We do have direct customers as in the beginning we were few people. Due to the tremendous growth of the company, we have adjusted our Go to Market over the years. Now we do most of our business through partners which works the best for us to approach as much as possible prospects as we don’t have yet the name recognition. Also, the customers already using partners for other solutions, tend to trust them for Keepit as well. We engage our people (Engineers and Sales) to help our partners on difficult cases.
Global Security Mag: What is your growth year to year, and your annual revenue?
Jakob Østergaard: From 2016 where Keepit had 15 people to now with more than 350 peoples, we have been doubling and tripling year over year both in terms of people and revenue.
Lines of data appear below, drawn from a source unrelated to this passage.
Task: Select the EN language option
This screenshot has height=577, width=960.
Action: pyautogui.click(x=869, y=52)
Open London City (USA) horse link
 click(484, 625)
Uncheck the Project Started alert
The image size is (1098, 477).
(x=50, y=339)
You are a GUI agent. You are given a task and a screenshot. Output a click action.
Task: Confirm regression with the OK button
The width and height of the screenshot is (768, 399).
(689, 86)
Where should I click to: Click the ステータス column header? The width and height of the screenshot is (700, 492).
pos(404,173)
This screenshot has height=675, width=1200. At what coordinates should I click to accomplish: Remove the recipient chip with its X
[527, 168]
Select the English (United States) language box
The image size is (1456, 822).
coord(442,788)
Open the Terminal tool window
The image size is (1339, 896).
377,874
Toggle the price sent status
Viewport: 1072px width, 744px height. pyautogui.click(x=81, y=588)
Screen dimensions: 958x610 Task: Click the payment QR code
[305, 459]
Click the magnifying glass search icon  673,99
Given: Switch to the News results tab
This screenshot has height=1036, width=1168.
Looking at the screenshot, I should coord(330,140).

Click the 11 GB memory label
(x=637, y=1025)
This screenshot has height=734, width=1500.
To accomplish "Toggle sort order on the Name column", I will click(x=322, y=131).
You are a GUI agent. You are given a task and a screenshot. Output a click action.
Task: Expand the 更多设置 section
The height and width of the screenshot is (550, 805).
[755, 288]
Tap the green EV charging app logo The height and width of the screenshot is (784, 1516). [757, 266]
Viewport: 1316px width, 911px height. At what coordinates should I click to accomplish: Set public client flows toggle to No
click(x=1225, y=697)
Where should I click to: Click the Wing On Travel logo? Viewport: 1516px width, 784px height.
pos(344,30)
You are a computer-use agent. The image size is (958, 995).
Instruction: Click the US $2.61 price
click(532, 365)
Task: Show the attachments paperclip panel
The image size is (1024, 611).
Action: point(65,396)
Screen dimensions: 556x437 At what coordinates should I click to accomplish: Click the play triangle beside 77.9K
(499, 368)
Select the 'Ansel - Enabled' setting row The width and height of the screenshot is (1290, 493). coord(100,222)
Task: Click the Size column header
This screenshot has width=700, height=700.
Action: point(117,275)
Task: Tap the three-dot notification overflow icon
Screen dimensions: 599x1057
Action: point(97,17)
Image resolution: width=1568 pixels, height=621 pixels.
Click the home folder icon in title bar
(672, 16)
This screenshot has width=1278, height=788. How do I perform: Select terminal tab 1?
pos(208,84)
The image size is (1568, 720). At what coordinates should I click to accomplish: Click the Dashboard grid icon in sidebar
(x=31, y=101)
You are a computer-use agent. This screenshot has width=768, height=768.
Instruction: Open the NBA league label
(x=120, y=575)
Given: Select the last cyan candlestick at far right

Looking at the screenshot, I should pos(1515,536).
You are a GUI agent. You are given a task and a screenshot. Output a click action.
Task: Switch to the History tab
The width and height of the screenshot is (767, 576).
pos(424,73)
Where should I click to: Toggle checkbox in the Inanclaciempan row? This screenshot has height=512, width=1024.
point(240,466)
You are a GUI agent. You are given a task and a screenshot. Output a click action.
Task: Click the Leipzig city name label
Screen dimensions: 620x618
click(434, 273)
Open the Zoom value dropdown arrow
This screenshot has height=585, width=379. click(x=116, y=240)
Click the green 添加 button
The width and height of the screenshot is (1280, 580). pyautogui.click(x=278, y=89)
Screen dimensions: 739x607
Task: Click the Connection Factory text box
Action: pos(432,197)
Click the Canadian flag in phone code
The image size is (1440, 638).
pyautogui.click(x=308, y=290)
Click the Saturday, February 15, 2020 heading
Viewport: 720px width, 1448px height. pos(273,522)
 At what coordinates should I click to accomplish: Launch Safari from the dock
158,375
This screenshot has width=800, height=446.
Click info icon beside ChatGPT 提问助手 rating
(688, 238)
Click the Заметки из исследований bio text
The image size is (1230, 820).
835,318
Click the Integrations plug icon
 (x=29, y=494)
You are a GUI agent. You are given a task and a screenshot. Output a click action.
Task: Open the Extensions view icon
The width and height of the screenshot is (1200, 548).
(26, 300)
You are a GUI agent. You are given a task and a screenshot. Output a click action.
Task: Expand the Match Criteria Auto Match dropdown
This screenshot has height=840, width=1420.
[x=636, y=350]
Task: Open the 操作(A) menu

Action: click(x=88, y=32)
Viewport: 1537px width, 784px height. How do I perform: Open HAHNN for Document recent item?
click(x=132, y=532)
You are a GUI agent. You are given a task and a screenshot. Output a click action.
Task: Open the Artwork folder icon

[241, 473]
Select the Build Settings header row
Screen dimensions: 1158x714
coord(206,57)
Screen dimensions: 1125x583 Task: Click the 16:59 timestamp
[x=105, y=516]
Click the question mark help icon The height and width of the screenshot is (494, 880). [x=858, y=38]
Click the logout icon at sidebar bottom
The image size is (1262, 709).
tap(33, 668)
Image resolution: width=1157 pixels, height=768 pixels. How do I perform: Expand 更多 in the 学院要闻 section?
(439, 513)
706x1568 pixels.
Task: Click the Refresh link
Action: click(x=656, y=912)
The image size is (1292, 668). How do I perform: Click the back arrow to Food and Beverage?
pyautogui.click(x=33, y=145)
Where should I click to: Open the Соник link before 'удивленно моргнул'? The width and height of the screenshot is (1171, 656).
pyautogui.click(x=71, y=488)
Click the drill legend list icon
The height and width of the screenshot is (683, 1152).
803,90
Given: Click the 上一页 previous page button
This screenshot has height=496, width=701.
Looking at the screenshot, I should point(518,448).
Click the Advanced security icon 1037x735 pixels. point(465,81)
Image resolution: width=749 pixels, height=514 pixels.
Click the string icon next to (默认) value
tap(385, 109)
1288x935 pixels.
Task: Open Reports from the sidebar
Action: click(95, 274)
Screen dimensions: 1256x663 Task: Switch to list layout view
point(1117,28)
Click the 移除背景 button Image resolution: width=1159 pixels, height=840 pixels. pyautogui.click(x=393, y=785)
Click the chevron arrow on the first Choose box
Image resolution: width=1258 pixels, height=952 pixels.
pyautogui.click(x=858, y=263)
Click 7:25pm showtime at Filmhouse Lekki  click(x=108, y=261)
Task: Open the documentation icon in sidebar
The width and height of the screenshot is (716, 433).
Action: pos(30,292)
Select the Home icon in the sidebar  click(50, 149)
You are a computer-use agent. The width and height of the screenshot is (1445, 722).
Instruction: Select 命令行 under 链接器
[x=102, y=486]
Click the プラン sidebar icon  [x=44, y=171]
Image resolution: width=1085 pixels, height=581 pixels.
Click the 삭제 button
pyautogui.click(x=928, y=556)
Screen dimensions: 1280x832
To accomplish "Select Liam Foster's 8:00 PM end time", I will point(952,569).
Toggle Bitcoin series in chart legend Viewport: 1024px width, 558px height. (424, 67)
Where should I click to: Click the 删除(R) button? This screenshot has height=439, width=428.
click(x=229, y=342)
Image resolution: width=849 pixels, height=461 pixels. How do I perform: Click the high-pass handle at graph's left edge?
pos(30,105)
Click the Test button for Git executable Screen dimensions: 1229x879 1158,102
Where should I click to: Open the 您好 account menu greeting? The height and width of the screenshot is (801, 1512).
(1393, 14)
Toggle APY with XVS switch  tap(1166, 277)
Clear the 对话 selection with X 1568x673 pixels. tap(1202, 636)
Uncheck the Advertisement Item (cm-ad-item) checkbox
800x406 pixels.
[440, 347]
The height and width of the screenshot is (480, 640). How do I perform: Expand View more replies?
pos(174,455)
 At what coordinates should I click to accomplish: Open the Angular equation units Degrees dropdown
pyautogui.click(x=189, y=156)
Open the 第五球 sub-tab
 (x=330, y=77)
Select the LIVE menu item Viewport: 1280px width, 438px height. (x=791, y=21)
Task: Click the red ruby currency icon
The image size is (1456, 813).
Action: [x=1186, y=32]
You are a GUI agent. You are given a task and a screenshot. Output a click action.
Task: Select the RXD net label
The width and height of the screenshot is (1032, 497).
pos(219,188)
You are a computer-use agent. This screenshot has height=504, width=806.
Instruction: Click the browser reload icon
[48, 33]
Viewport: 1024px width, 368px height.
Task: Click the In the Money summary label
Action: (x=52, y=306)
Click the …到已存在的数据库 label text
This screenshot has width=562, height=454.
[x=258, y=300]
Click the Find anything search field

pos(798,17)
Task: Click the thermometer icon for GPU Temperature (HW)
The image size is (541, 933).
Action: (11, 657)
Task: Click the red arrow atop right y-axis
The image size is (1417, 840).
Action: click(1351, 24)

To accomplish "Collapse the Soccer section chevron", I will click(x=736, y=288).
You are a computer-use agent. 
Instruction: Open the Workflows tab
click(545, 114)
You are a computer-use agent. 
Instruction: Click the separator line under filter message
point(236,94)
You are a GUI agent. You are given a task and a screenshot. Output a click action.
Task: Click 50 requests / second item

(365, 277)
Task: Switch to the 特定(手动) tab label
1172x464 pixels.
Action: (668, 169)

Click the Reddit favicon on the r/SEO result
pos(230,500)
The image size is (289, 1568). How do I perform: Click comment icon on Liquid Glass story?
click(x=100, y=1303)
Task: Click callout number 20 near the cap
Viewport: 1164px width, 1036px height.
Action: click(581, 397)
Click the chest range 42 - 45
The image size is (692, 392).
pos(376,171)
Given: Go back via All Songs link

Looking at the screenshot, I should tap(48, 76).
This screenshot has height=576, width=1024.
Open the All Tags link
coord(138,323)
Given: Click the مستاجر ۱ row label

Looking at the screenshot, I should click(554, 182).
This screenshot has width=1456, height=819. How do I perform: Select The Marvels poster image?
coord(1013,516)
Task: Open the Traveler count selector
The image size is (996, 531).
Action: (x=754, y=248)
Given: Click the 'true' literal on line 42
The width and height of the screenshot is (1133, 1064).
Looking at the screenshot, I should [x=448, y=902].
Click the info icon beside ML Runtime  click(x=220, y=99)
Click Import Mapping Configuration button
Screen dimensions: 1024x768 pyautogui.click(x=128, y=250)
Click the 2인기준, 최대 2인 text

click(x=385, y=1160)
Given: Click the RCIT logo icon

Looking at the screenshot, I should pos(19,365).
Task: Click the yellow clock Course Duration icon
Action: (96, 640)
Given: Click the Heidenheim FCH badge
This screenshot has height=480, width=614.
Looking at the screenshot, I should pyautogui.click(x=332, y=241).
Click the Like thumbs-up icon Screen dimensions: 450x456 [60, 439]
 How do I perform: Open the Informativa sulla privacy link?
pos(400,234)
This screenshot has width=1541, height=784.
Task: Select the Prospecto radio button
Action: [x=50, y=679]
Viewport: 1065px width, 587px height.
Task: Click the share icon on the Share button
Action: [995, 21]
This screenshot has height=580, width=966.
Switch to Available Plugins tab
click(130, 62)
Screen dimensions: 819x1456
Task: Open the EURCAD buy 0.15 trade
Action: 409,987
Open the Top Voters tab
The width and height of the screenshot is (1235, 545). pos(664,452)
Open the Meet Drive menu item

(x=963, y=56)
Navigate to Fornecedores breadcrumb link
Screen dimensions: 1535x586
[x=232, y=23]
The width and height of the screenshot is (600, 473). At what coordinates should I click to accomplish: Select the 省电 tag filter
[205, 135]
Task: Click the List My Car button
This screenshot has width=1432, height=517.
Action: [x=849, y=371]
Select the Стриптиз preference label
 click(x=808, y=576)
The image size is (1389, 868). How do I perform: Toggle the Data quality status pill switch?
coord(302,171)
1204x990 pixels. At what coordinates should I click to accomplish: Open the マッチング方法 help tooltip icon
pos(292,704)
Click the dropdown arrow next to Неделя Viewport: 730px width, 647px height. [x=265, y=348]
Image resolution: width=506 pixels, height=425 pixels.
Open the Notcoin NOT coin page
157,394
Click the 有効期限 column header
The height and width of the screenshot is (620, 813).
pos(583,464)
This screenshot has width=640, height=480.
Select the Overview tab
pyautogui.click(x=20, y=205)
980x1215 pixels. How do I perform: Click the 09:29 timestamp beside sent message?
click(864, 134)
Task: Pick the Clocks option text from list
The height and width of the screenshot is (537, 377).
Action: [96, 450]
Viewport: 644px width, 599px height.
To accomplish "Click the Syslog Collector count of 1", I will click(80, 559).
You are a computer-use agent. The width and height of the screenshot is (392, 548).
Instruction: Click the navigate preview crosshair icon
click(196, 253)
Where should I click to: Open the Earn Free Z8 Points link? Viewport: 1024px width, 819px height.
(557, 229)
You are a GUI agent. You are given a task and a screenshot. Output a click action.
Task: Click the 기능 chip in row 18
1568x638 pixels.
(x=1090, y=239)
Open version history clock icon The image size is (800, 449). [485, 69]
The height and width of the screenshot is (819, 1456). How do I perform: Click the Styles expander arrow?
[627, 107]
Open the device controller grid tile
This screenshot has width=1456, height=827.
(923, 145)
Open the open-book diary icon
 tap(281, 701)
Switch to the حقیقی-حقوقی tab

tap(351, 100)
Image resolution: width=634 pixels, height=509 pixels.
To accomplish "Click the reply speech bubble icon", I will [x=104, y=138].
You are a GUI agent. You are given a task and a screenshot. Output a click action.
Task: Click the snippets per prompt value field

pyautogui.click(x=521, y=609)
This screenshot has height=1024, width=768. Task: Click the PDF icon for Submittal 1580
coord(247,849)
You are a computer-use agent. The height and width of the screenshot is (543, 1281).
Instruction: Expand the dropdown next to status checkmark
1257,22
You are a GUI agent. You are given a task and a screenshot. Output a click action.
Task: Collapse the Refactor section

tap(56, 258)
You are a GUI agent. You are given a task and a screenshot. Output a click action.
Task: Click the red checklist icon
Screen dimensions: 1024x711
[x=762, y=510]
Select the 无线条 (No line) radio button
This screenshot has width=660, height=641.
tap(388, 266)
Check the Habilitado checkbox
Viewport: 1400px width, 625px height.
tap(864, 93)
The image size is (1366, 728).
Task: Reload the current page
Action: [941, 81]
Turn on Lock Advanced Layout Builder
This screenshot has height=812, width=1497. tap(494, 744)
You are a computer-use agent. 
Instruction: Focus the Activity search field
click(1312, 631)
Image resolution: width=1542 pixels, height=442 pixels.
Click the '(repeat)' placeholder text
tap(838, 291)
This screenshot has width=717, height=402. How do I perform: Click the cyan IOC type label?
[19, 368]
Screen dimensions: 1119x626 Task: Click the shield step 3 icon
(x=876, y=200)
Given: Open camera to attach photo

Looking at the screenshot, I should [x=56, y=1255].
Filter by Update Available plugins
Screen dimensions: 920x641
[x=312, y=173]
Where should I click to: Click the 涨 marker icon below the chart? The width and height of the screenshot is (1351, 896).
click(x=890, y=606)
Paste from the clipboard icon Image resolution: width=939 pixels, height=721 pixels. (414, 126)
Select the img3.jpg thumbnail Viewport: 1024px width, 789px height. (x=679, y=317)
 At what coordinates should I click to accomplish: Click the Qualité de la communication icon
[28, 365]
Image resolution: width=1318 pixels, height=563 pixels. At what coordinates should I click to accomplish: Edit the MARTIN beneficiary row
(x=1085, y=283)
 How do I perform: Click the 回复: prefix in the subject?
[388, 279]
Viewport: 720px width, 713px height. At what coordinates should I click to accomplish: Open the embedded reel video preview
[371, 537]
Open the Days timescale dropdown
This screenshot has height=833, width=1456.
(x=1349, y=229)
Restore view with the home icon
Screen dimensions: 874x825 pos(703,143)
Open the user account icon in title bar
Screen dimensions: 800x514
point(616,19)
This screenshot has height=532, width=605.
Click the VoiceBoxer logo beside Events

Last year, we had around 60 percent growth. Our pricing model is based on the number of our customers employees. In September 2020, we went to A round investment with $30 million using that to scale and conquer the global Backup-as-a-Service market, having a great product, reaching more market and for R&D as well. Keepit is cash flow positive.
We will probably have a B round at some point, but we are not burning through the venture money to sustain the company right now, we are doing just fine on that front.
Global Security Mag: Do you see Keepit going Public (IPO) by 5 years?
Jakob Østergaard: That is a very good question. I do not have a position on that, and I don’t know. I am not the right person to answer that. But I can tell you that we are heading to the stars. The founders still have the majority shares in the company. We like to run the company the way we currently do it. We are focused on having as many as customers as possible and we still need to scale. It is difficult to answer to the IPO (Initial Public Offering) question.
Global Security Mag: What are your key messages to our readers?
Jakob Østergaard: Considering the huge amount of important data in Cloud services being used by companies and organizations, Backup-as-a-Service is important and a key tool. Keepit is a platform for Backup, simple to configure and a very friendly end-user system. It is a straightforward, efficient, simple to use tool.